By Mohit Goenka, Gnanavel Shanmugam, and Lance Welsh

At Yahoo Mail, we’re constantly striving to upgrade our product experience. We do this not only by adding new features based on our members’ feedback, but also by providing the best technical solutions to power the most engaging experiences. As such, we’ve recently introduced a number of novel and unique revisions to the way in which we use Redux that have resulted in significant stability and performance improvements. Developers may find our methods useful in achieving similar results in their apps.

Improvements to product metrics

Last year Yahoo Mail implemented a brand new architecture using Redux. Since then, we have transformed the overall architecture to reduce latencies in various operations, reduce JavaScript exceptions, and better synchronized states. As a result, the product is much faster and more stable.

Stability improvements:

  • when checking for new emails – 20%
  • when reading emails – 30%
  • when sending emails – 20%

Performance improvements:

  • 10% improvement in page load performance
  • 40% improvement in frame rendering time

We have also reduced API calls by approximately 20%.

How we use Redux in Yahoo Mail

Redux architecture is reliant on one large store that represents the application state. In a Redux cycle, action creators dispatch actions to change the state of the store. React Components then respond to those state changes. We’ve made some modifications on top of this architecture that are atypical in the React-Redux community.

For instance, when fetching data over the network, the traditional methodology is to use Thunk middleware. Yahoo Mail fetches data over the network from our API. Thunks would create an unnecessary and undesirable dependency between the action creators and our API. If and when the API changes, the action creators must then also change. To keep these concerns separate we dispatch the action payload from the action creator to store them in the Redux state for later processing by “action syncers”. Action syncers use the payload information from the store to make requests to the API and process responses. In other words, the action syncers form an API layer by interacting with the store. An additional benefit to keeping the concerns separate is that the API layer can change as the backend changes, thereby preventing such changes from bubbling back up into the action creators and components. This also allowed us to optimize the API calls by batching, deduping, and processing the requests only when the network is available. We applied similar strategies for handling other side effects like route handling and instrumentation. Overall, action syncers helped us to reduce our API calls by ~20% and bring down API errors by 20-30%.
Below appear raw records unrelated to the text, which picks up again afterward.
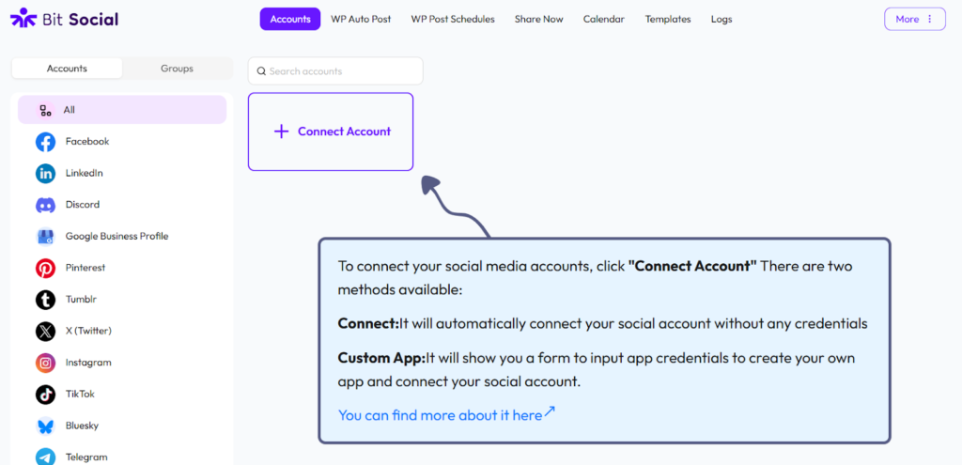Switch to the Groups tab
Image resolution: width=962 pixels, height=465 pixels.
coord(177,69)
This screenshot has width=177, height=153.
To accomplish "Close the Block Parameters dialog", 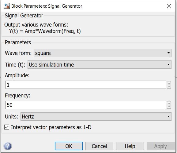I will [169, 6].
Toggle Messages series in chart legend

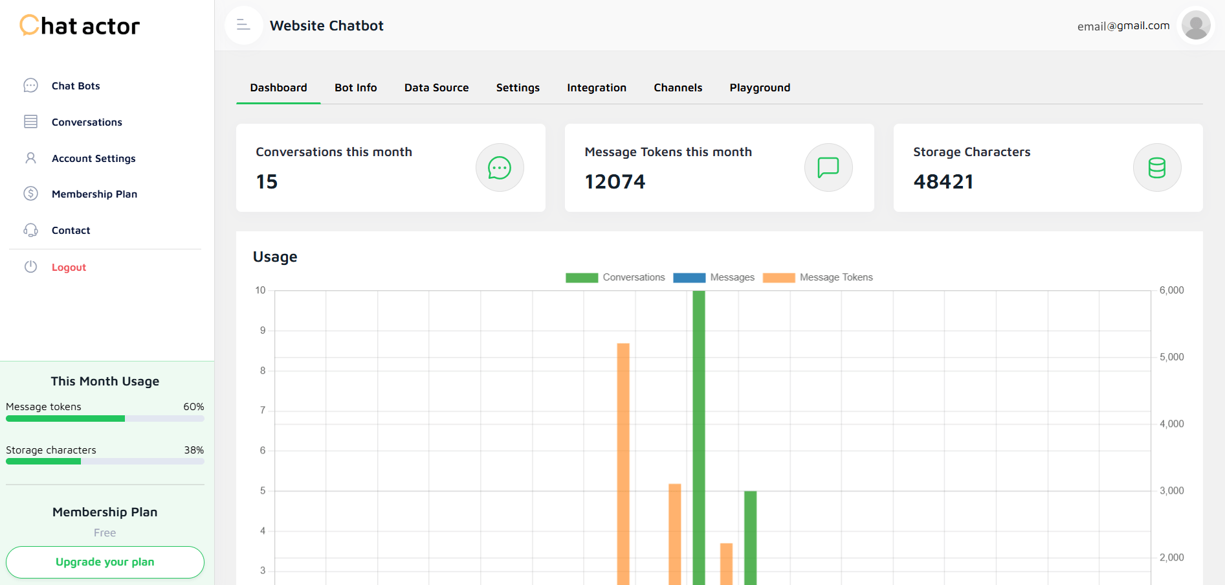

Another change to the normal Redux architecture was made to avoid unnecessary props. The React-Redux community has learned to avoid passing unnecessary props from high-level components through multiple layers down to lower-level components (prop drilling) for rendering. We have introduced action enhancers middleware to avoid passing additional unnecessary props that are purely used when dispatching actions. Action enhancers add data to the action payload so that data does not have to come from the component when dispatching the action. This avoids the component from having to receive that data through props and has improved frame rendering by ~40%. The use of action enhancers also avoids writing utility functions to add commonly-used data to each action from action creators.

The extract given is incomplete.